- YOUR GOAL:
Entries below include pictures. Output exactly the lines from the one with "Uncheck the Brunei checkbox" down to the one with "Image resolution: width=1073", both ends included, and leave the pictures out.

"""

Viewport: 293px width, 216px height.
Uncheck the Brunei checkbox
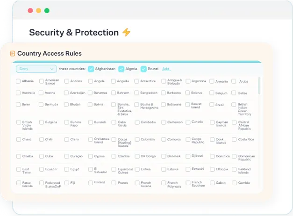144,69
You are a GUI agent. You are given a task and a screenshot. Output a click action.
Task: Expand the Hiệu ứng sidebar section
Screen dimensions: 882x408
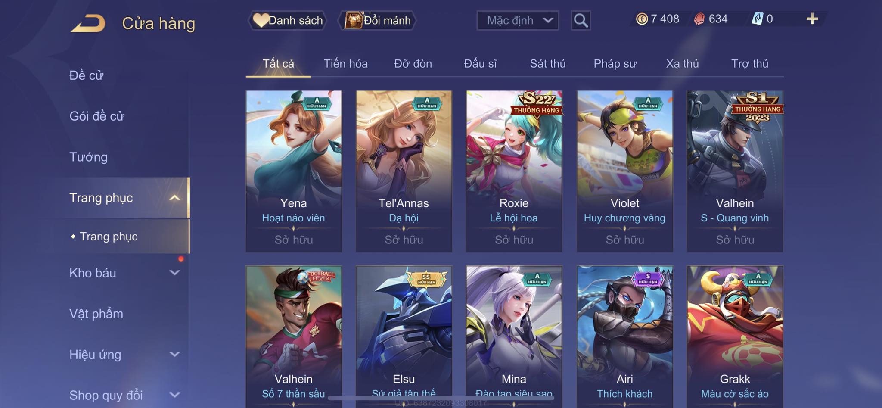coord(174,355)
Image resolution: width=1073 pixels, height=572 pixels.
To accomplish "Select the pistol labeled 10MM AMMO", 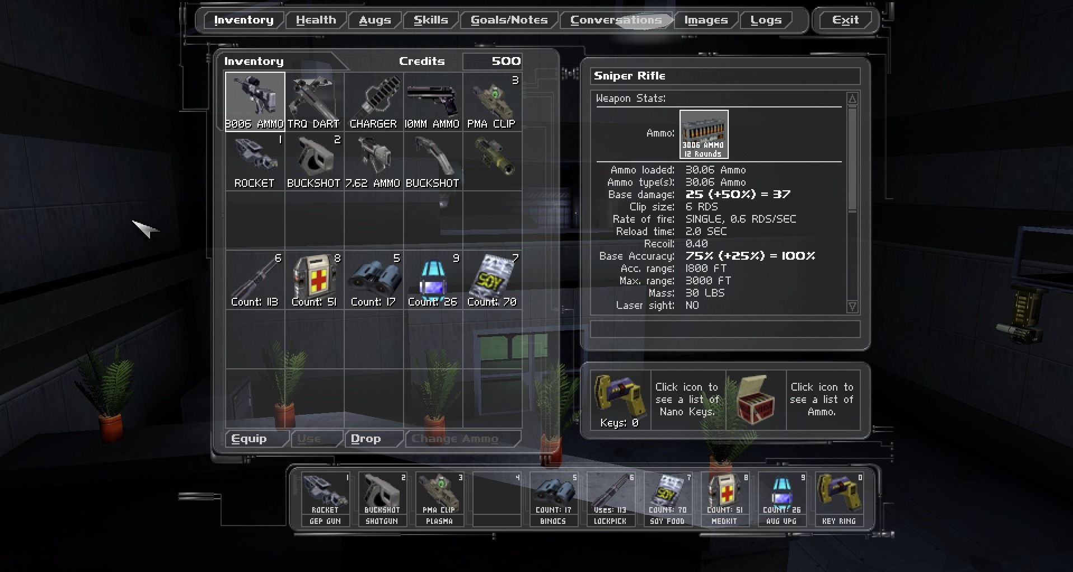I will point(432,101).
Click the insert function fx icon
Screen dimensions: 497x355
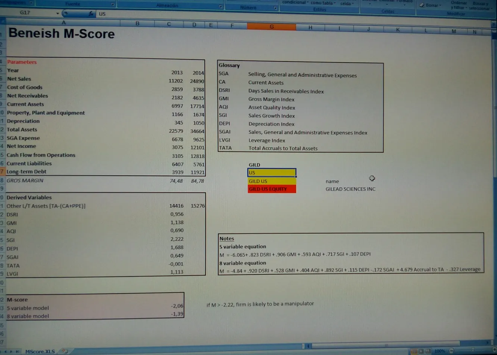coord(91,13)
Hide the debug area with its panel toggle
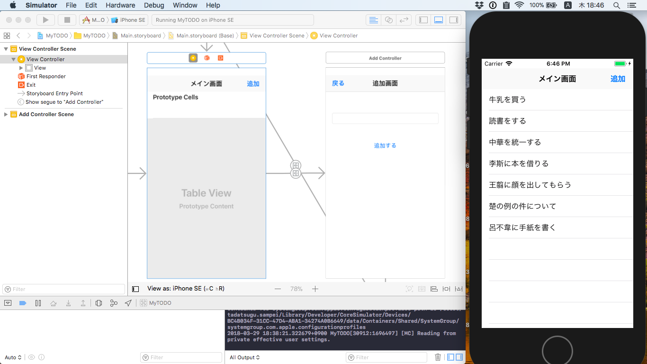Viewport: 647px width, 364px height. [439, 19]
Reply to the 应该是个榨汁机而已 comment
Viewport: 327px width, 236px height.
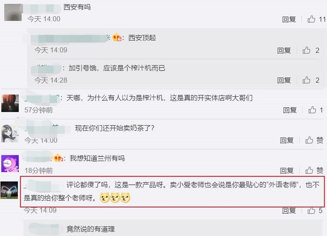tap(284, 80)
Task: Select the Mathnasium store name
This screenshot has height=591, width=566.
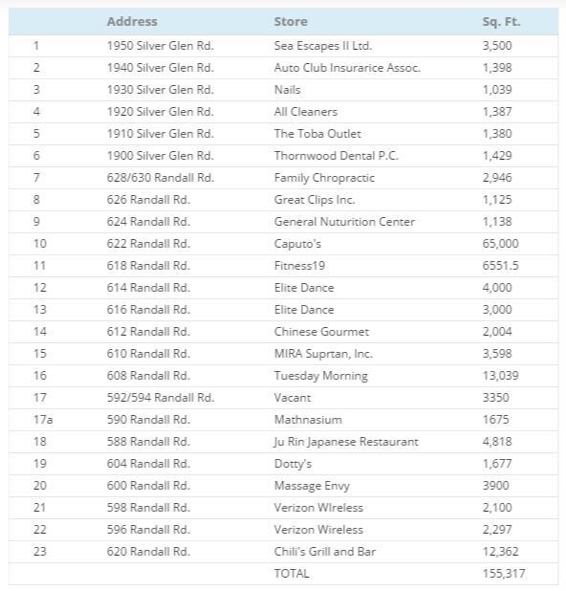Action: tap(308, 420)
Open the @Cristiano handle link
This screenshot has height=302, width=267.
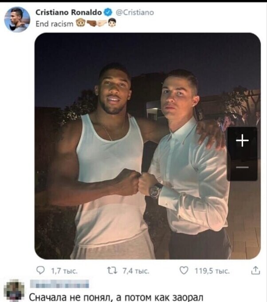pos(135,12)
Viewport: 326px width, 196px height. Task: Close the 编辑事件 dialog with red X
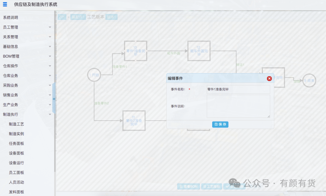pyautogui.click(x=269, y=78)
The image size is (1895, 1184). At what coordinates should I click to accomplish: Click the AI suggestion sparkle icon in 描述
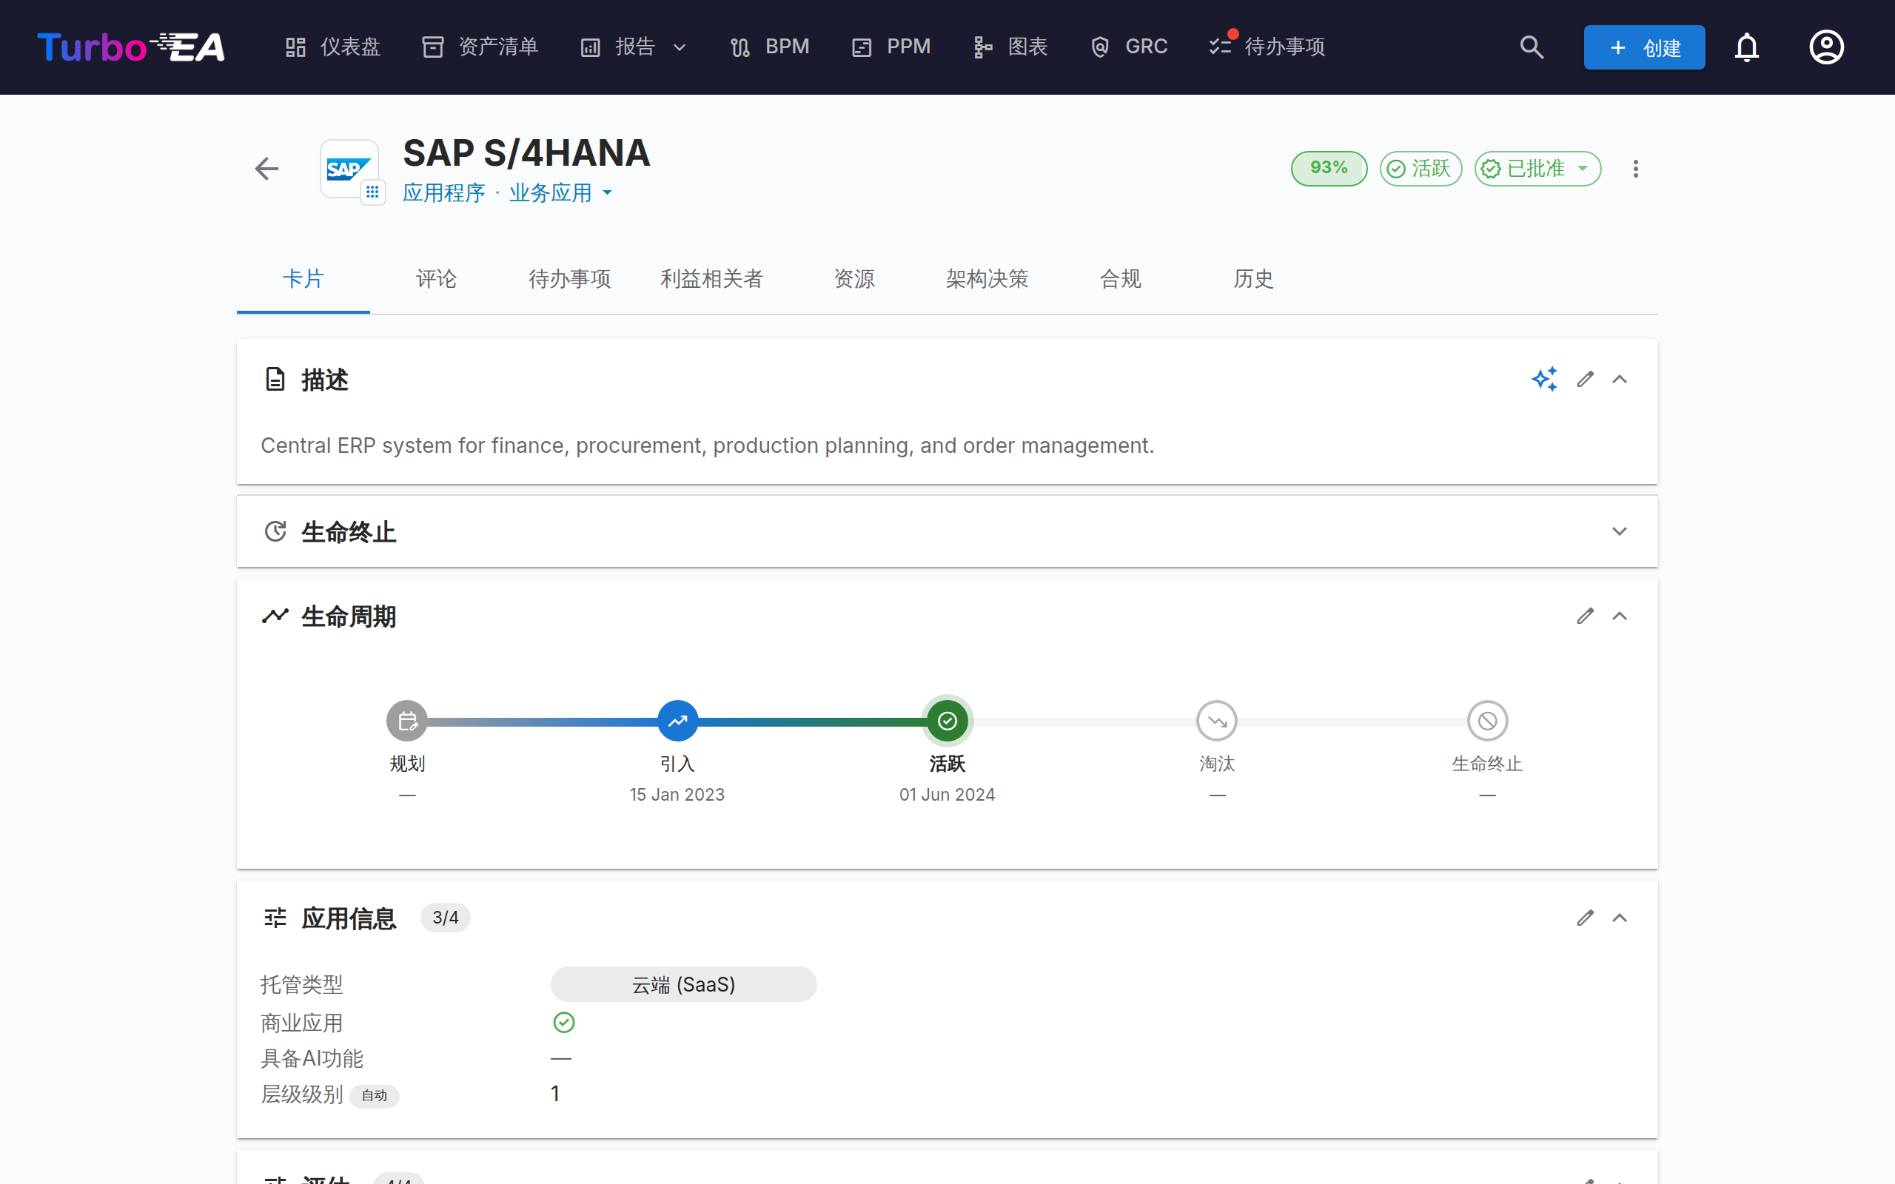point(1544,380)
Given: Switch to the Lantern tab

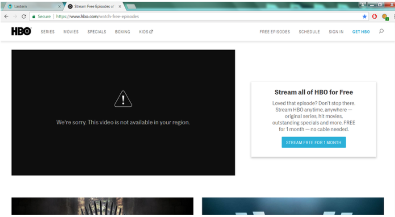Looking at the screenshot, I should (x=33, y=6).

"""

- REPLY:
Uncheck the Brunei checkbox
144,69
You are a GUI agent. You are given a task and a screenshot. Output a click action.
Task: Expand the Hiệu ứng sidebar section
Screen dimensions: 882x408
coord(174,355)
Image resolution: width=1073 pixels, height=572 pixels.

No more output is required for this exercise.